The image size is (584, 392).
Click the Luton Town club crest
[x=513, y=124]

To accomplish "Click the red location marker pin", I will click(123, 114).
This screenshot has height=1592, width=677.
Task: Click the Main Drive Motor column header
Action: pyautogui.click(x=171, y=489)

# # # # #

PROBLEM TO SOLVE: Please output the records shown above, with every character intact.

EXERCISE RESULT:
The image size is (584, 392).
Click the Luton Town club crest
[x=513, y=124]

To accomplish "Click the red location marker pin", I will click(123, 114).
This screenshot has height=1592, width=677.
Task: Click the Main Drive Motor column header
Action: pyautogui.click(x=171, y=489)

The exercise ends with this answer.